For these reasons, Luskey supports online tools that facilitate social annotation—the collaborative reading, thinking, and tagging of collections of articles, web pages, podcasts, images, or videos. Now, a new study provides evidence that supports what Luskey has long observed: Online social annotation helps students understand and build knowledge around academic content while building community.
Social annotation tools may be a natural evolution of collaborative learning and reading in online spaces. Instead of discussing texts in the corners of the learning management platform, students gather in the source itself. Many faculty members are ardent supporters of social annotation tools, even if they acknowledge their limitations.
“It brings the energy of collaboration into things, and it’s zero distance from our peers,” said Dan Whaley, CEO and founder of Hypothesis, a company that creates open-source software and drives standards for online social annotation.

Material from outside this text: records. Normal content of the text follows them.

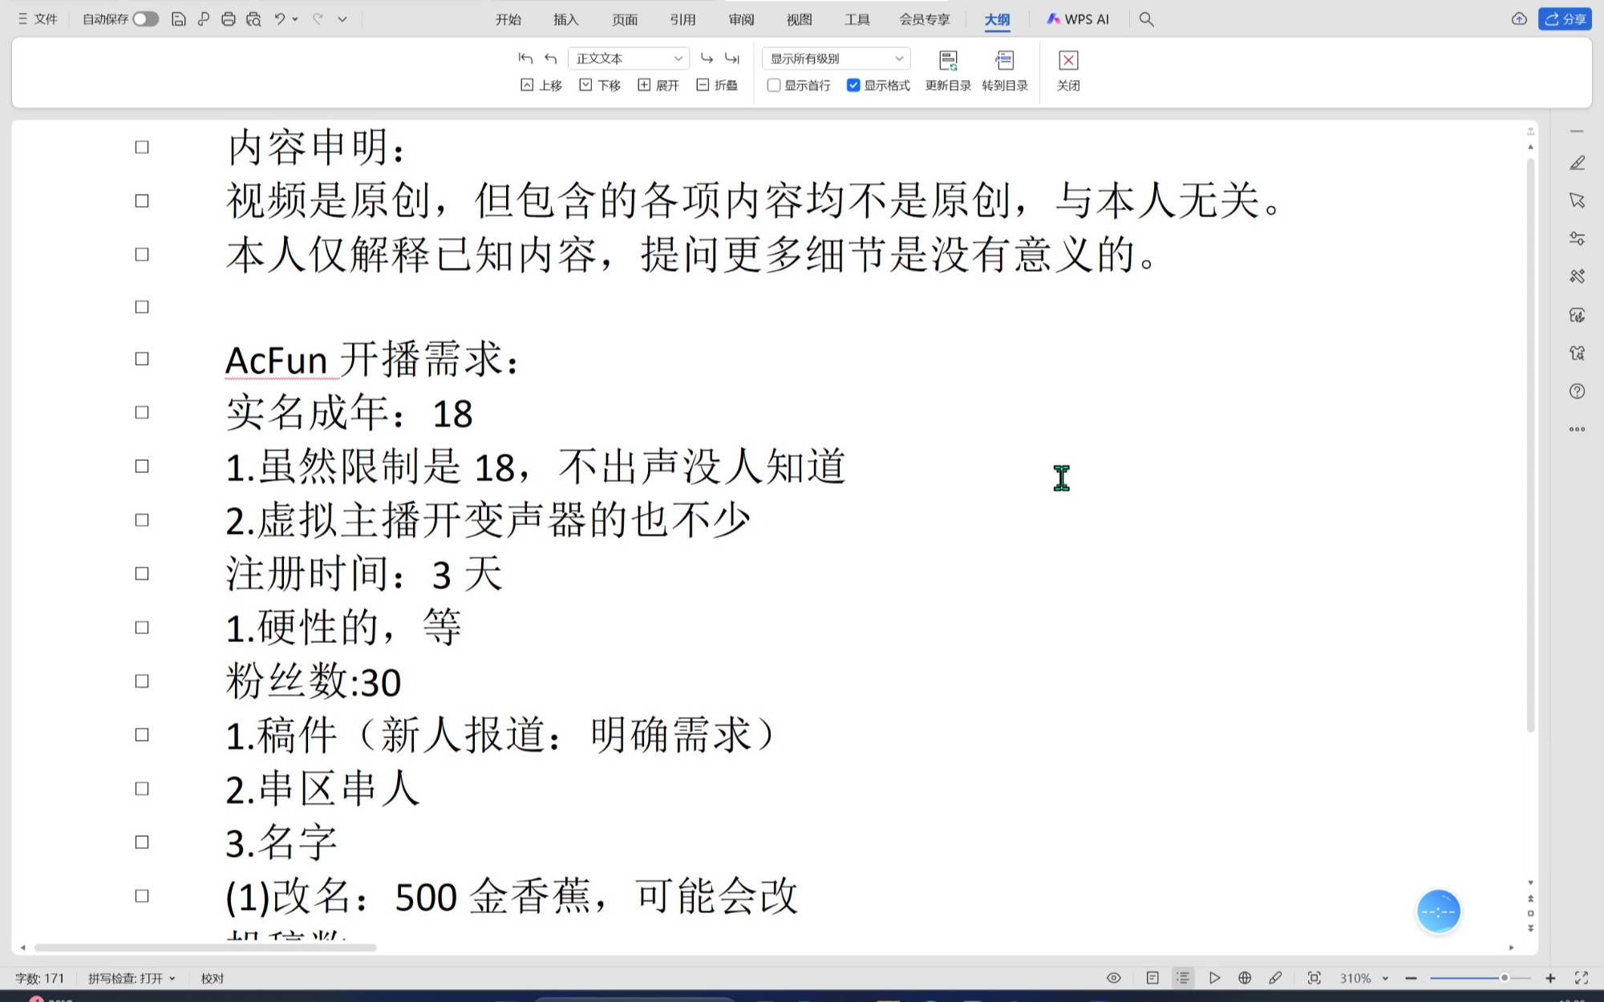Open the 正文文本 outline level dropdown
The height and width of the screenshot is (1002, 1604).
[x=629, y=59]
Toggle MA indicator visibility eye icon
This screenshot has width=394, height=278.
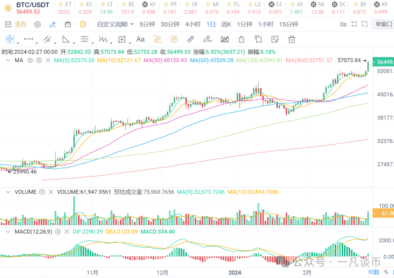click(30, 60)
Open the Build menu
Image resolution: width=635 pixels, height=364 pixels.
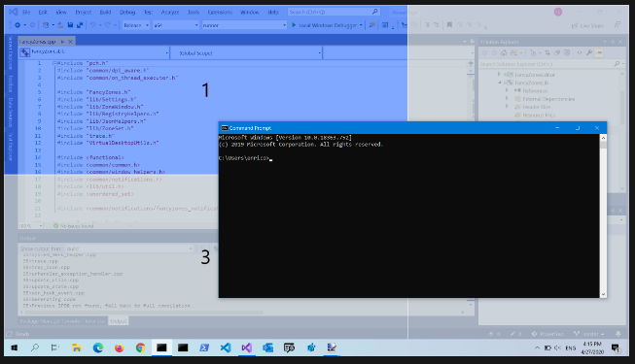[105, 12]
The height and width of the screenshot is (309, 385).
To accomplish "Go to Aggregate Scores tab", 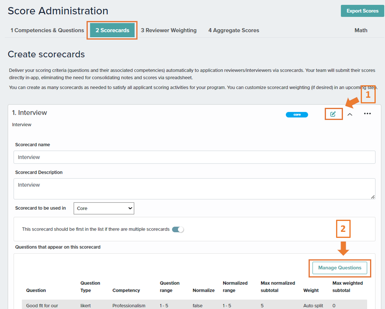I will click(x=234, y=30).
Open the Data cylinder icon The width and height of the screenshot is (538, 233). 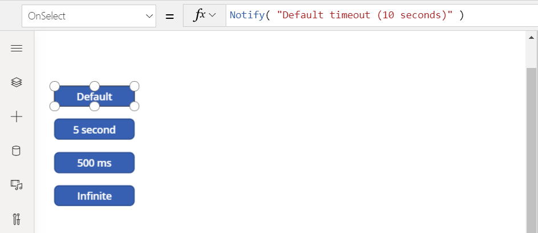point(16,151)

A digital upgrade of an ancient practice
Students have long marked up text to make reading meaningful. When they collaborate online, they can not only access a wider range of text annotation tools, but also annotate a wider range of content, including audio and video sources.
First, students go online and open an article, book, chart, photo, web page, or other learning object. They then asynchronously highlight passages and add digital comments, questions, links, images, or audio or video clips. When the study object is an audio file or video, the annotation is time stamped. Students can also tag and summarize notes using hashtags. The social part happens when they read and reply to each other’s comments.
No fancy tools needed. For example, students can work together on a shared Google Doc. But for PDFs, web pages, or other artifacts, they may need a tool like Hypothesis, a free browser extension that allows users to make private, semi-private, or public annotations.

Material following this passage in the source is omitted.